──どうすれば接合技術をきちんと習得することができるのでしょうか。ポイントを教えてください。

岡本氏:各接合技術について原理・原則まで遡って理解すること大切です。冒頭で述べた通り、今後は世界で勝ち残るために限界設計に挑まなければならなくなります。原理・原則を押さえておかなければ、ギリギリを突くこうした極限のものづくりを実現することはできないのです。

 「基礎的な技術が(十分では)ないと反省している」──。これは、大手自動車メーカーのある役員の言葉です。「技術者にもう一度ものづくりの基礎的な技術を身に付けてもらわないと、まともなもの(競争力のある製品)が造れない」と、大手自動車メーカーが考えているのです。

 しかし、これは当然のことだと思います。ねじ締結や接合、トライボロジーを適用した箇所が、しばしばトラブル源やリコール源になっているからです。これらの技術は一見地味に感じるかもしれません。しかし、きちんとしたものづくりを行うための生命線なのです。だからこそ、この自動車メーカーは今、こうした基礎的な技術の習得に力を入れているのです。「基礎的な技術の原理・原則を押さえてない技術者が、限界設計に挑めるはずがない」と、この自動車メーカーは考えているのでしょう。
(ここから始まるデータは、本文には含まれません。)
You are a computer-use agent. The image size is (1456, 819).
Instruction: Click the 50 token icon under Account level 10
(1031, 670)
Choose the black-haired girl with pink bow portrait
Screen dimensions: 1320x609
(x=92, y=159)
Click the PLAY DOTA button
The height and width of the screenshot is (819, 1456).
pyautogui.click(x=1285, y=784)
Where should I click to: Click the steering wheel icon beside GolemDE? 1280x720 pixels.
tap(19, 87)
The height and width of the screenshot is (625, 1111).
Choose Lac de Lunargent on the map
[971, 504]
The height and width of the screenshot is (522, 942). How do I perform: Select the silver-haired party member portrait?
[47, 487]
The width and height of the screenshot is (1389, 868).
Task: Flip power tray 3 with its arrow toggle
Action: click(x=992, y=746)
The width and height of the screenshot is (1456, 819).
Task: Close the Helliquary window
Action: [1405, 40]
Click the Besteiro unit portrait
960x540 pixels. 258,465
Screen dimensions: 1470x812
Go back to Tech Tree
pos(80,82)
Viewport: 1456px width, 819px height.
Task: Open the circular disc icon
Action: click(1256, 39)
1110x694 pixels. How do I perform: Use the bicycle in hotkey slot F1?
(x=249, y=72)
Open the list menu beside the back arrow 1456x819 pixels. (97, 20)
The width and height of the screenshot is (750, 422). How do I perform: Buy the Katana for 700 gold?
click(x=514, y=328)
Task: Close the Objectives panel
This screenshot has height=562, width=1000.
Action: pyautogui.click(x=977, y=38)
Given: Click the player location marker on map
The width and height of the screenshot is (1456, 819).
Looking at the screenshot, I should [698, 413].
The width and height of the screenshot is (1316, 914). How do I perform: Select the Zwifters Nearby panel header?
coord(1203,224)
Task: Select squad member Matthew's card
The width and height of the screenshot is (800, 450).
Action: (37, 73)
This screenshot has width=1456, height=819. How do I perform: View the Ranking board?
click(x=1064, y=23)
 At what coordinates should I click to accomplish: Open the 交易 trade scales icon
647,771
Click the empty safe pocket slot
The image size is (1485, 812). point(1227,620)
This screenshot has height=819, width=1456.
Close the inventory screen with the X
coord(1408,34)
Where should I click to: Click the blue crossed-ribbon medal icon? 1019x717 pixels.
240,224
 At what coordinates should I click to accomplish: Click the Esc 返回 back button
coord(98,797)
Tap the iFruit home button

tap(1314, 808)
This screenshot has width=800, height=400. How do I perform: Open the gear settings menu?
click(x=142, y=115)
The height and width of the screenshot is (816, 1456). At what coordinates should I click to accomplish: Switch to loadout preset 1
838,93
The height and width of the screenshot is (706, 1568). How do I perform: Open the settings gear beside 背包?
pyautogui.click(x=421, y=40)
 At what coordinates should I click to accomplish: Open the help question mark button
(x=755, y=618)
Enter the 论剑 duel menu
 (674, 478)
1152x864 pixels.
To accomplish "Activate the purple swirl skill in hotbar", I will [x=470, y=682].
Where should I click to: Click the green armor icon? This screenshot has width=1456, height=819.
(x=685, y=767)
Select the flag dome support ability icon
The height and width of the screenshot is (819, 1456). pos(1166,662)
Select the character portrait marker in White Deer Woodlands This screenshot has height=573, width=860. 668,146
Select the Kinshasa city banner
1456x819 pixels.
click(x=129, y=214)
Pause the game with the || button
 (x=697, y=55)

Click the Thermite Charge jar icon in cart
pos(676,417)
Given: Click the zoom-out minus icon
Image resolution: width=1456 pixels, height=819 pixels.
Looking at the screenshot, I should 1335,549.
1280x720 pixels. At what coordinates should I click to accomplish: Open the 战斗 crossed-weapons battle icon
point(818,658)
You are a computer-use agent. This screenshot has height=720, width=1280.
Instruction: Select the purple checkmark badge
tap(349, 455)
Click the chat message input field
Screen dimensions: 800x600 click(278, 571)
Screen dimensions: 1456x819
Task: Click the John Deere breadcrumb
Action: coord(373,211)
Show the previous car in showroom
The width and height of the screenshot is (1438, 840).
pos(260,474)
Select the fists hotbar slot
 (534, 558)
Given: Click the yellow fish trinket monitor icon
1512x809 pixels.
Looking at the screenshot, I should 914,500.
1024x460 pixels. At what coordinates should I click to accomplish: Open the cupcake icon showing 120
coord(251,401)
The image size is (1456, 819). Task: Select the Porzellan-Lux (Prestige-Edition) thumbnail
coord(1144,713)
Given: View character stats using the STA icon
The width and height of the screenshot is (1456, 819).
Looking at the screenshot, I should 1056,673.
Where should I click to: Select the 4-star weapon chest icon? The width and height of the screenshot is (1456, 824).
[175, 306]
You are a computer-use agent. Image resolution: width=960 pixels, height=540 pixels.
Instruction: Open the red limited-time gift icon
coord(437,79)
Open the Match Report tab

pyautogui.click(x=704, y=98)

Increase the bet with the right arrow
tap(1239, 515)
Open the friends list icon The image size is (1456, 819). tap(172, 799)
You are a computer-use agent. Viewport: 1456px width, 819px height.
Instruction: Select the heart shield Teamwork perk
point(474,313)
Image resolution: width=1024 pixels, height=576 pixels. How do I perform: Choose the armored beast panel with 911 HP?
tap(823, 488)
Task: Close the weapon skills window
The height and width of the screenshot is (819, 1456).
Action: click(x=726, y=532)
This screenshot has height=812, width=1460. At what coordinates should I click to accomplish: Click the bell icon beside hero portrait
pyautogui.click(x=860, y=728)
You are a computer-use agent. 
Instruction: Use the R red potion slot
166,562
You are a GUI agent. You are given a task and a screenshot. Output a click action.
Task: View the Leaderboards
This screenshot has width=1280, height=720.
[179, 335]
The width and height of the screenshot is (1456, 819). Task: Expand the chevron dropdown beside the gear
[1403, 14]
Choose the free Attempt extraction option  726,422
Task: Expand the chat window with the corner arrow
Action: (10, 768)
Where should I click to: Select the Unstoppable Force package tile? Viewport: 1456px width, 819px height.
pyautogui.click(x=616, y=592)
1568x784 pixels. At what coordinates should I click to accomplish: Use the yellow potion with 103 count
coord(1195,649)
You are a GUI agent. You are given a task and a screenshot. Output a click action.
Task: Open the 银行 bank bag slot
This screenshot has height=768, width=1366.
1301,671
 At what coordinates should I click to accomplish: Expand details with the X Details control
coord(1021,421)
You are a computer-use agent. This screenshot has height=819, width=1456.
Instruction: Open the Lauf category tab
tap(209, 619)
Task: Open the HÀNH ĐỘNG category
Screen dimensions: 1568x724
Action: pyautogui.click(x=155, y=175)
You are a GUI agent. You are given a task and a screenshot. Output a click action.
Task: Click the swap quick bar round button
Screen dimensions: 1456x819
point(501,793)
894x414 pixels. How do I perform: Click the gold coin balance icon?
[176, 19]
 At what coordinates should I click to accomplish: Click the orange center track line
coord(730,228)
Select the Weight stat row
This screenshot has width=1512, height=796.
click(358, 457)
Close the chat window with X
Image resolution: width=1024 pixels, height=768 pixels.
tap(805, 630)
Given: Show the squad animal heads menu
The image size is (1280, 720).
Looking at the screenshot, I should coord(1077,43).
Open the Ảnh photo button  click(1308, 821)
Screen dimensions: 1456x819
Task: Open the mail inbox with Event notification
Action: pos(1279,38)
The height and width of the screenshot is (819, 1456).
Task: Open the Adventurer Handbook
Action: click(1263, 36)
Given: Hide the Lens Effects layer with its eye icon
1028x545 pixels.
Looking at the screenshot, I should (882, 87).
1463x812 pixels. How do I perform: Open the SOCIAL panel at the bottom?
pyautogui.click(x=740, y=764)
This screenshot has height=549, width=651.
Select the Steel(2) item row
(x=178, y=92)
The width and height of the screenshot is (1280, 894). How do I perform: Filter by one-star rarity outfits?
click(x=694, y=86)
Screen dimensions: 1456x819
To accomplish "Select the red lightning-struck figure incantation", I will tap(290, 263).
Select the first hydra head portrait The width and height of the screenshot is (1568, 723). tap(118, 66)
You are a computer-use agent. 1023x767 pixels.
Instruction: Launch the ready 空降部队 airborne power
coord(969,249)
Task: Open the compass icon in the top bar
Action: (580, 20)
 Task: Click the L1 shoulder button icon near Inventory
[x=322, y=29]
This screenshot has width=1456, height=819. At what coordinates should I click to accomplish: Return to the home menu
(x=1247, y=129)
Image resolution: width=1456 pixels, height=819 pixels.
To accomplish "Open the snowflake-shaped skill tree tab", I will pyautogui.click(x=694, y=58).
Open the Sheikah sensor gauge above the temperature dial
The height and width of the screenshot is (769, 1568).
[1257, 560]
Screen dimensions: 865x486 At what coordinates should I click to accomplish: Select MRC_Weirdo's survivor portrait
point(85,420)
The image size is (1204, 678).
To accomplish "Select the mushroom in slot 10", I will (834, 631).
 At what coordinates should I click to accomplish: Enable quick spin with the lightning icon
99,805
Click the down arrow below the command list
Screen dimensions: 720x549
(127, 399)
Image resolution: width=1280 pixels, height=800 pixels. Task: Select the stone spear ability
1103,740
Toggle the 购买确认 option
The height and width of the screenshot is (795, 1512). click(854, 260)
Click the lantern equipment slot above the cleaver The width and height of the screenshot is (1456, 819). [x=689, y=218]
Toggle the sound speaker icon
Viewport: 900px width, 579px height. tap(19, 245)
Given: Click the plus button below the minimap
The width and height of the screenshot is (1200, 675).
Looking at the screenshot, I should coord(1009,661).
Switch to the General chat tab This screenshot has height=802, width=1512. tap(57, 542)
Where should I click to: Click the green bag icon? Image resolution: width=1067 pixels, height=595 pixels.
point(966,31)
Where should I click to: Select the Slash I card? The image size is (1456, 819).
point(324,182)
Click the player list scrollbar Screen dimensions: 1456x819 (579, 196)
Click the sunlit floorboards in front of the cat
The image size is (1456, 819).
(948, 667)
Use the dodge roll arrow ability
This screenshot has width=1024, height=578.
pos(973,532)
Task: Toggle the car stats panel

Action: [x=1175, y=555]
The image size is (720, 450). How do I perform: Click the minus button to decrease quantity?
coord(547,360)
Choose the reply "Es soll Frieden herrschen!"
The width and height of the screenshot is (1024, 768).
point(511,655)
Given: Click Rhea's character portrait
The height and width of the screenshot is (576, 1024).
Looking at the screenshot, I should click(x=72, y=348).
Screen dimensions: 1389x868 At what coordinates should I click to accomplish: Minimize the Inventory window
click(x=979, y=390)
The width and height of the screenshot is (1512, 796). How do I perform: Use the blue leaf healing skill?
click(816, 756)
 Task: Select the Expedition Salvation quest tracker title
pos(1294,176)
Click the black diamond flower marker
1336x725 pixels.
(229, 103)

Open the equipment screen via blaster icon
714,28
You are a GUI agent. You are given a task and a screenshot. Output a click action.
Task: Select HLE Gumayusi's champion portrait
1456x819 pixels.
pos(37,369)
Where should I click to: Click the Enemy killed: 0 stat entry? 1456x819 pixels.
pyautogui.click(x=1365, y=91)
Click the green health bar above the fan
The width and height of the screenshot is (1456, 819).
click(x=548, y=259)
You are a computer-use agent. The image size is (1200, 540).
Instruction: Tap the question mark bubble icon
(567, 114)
 新しい技術は往々にして、基礎的な技術の積み上げです。全くの革新的な技術など、そうはありません。そのため、新しい技術を生み出す上でも、原理・原則をしっかり押さえておく必要があります。

 最近、はんだがなぜ接合するのか分からない技術者が増えています。フラックスの役割を知らない人も多くて驚くほど。最近ははんだ材料の中にフラックスが入っています。そのため、フラックスなどなくてもはんだが接合すると勘違いしている。フラックスという言葉は知っていても、何のためにあるのかを知らない人が多い。そして、はんだの中にフラックスが入っていることを知らない人も少なくありません。

 フラックスは表面に付いている酸化皮膜を還元して取り除き、はんだのぬれ性を向上させるもの。こうしたはんだの原理・原則を知らないままだと、ぬれ性を気にせずにはんだ付けをしてしまうことがある。すると、剥がれてしまったときに、なぜ剥がれてしまったのかというトラブルの原因を追究できません。

 派手な最新技術に目を奪われるのは技術者として仕方がないとしても、基礎的な技術を疎かにするとトラブルに苦しむことになりかねません。これはスポーツも同じ。ボールを止める、蹴るというサッカーの基本がきちんとできないチームに、派手なシュートを決めてワールドカップで優勝するような芸当はできません。